:: What to do ::
Nothing in the entries may be altered; copy them in full.
● ● ● ●
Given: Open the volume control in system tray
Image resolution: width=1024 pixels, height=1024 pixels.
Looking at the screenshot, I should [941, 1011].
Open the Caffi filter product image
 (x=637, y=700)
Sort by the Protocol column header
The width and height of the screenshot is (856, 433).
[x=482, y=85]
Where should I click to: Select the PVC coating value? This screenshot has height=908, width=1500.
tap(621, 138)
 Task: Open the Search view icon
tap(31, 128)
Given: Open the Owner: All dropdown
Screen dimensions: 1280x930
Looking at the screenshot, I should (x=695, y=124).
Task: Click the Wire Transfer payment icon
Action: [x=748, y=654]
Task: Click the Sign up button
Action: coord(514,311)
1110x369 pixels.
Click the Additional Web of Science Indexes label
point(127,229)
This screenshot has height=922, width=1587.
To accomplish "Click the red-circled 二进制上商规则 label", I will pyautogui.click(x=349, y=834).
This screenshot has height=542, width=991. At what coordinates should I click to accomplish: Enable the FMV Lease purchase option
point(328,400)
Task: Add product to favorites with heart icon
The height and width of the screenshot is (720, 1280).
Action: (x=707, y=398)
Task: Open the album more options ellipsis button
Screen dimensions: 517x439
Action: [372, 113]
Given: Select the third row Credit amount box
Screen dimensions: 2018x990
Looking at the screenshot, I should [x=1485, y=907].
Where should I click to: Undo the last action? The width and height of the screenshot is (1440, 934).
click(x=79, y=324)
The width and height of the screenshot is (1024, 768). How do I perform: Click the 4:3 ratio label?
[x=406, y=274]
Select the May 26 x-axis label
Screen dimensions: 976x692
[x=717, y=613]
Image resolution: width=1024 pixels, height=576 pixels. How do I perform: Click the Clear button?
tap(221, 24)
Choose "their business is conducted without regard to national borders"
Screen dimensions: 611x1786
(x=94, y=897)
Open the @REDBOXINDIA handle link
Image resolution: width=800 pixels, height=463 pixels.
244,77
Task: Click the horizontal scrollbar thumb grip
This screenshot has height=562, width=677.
● ● ● ●
:: Completed task ::
Given: Open the volume control in system tray
Image resolution: width=1024 pixels, height=1024 pixels.
Looking at the screenshot, I should [941, 1011].
Open the Caffi filter product image
 (x=637, y=700)
Sort by the Protocol column header
The width and height of the screenshot is (856, 433).
[x=482, y=85]
Where should I click to: Select the PVC coating value? This screenshot has height=908, width=1500.
tap(621, 138)
 Task: Open the Search view icon
tap(31, 128)
Given: Open the Owner: All dropdown
Screen dimensions: 1280x930
Looking at the screenshot, I should (x=695, y=124).
Task: Click the Wire Transfer payment icon
Action: [x=748, y=654]
Task: Click the Sign up button
Action: coord(514,311)
1110x369 pixels.
Click the Additional Web of Science Indexes label
point(127,229)
This screenshot has height=922, width=1587.
To accomplish "Click the red-circled 二进制上商规则 label", I will pyautogui.click(x=349, y=834).
This screenshot has height=542, width=991. At what coordinates should I click to accomplish: Enable the FMV Lease purchase option
point(328,400)
Task: Add product to favorites with heart icon
The height and width of the screenshot is (720, 1280).
Action: (x=707, y=398)
Task: Open the album more options ellipsis button
Screen dimensions: 517x439
Action: [372, 113]
Given: Select the third row Credit amount box
Screen dimensions: 2018x990
Looking at the screenshot, I should [x=1485, y=907].
Where should I click to: Undo the last action? The width and height of the screenshot is (1440, 934).
click(x=79, y=324)
The width and height of the screenshot is (1024, 768). How do I perform: Click the 4:3 ratio label?
[x=406, y=274]
Select the May 26 x-axis label
Screen dimensions: 976x692
[x=717, y=613]
Image resolution: width=1024 pixels, height=576 pixels. How do I perform: Click the Clear button?
tap(221, 24)
Choose "their business is conducted without regard to national borders"
Screen dimensions: 611x1786
(x=94, y=897)
Open the @REDBOXINDIA handle link
Image resolution: width=800 pixels, height=463 pixels.
244,77
Task: Click the horizontal scrollbar thumb grip
This screenshot has height=562, width=677.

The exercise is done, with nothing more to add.